Debe tomarse en cuenta que esta obra fue escrita en idioma alemán y fue un problema recurrente resolver las aglutinaciones que se repiten en el idioma original; afortunadamente el idioma español es similarmente rico en expresiones y correspondencias y se puede inquirir sobre la verdad de la intención del autor hasta la acción y efecto de averiguar y descubrirla.

Traducir, como lo han hecho los magníficos traductores de esta excepcional obra, es tarea ímproba en cuanto es difícil que alguien que traduce que sea honesto y exento de vanidad no sienta, al ver impreso su trabajo, un dejo de insatisfacción. Lo que siempre concede aliento al traductor es la voluntad inmarcesible y sin concesiones de seguir puliendo sus herramientas, que son el conocimiento del lenguaje, sus expresiones, aglutinaciones, la terminología y el concepto certero para conformar una semántica comprometida y concomitante a su profesionalidad.

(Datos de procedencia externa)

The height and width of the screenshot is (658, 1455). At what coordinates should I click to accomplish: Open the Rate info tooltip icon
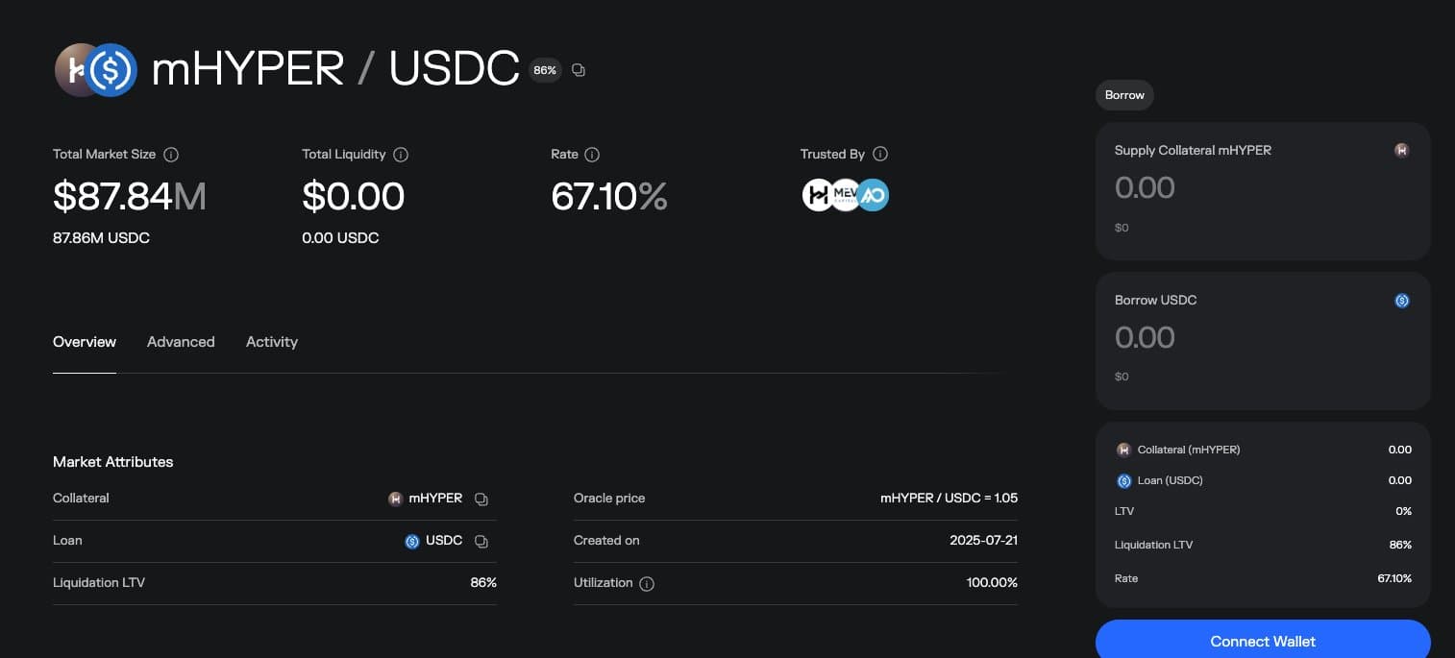click(592, 155)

Este artículo no es una recensión de la sensible obra de Kafka, pues se ha elaborado decenas de ellas, por lo contrario, es exaltar con amor la figura de la madre ante la proximidad del día del ser más importante de la creación. Todos preservamos recuerdos de pequeños, cuando la voz de la madre era la que más credibilidad generaba y afirmaba o negaba algo en el hogar para conferirle a esa acción formativa la posibilidad de existir y con ello se erigía en nosotros niños la imagen del ser más fuerte de la tierra al sostenernos con sus preceptos claros e irrefutables.

A medida que como niños nos conocíamos a sí mismos, comenzamos a cultivar ese amor a la madre, pero cometimos el grave error irreparable de no decírselo frecuentemente: ¡Eres la mejor madre! Esa voluntad firme por la decisión prudente, certeza e inmediata en las vicisitudes gratas e ingratas del hogar, nos enseñó por paradigma e imitación consciente a pedir lo que necesitábamos y a ser solidarios con los requerimientos, si había hermanos. No necesitábamos pedirle que nos abrazara y nos besara las veces que sean, cuando estábamos tristes, pues su percepción era celestial.

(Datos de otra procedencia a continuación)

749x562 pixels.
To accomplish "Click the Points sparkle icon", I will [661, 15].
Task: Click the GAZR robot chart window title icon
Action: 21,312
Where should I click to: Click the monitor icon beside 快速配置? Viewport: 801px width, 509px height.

La función de preservar la vida y la salud por la alimentación es el logro consulado de las madres, ya que no obligaban a comer, empero, enseñándonos a masticar convirtió a la acción de comer en un verdadero placer, a sentir con la intensidad de las papilas gustativas lo que nos metíamos a la boca, en nuestros cuerpos de niños. Nos enseñó a pensar mientras se mezclaba la comida con la saliva y a ser conscientes de que esa mezcla iba a nutrirnos.

La filosofía útil de sus conversaciones nos hizo identificar la obligación de reconocer y pagar nuestras obligaciones, creando así el equilibrio entre el César y Dios, y a respetar nuestros compromisos, aunque fueran cosas de niños.

La proclividad de una madre para inducir a la comprensión de sus actos de carácter e inamovilidad en la decisión tomada, aunque ante nuestros ojos aparentaban ser crueles, no era otra acción inequívoca de transmitirnos formación con autoridad persuasiva, que sería solo hacernos cambiar de opinión de manera persuasiva, es decir doblegando nuestra voluntad y abonar así el terreno de la seguridad para nuestra independencia frente a la vida lo más pronto posible.

La pérdida de una madre es irremplazable y es una falacia pensar o creer que se puede superar ese trance aciago de su muerte, ¡siempre se notará su ausencia y el doloroso vacío!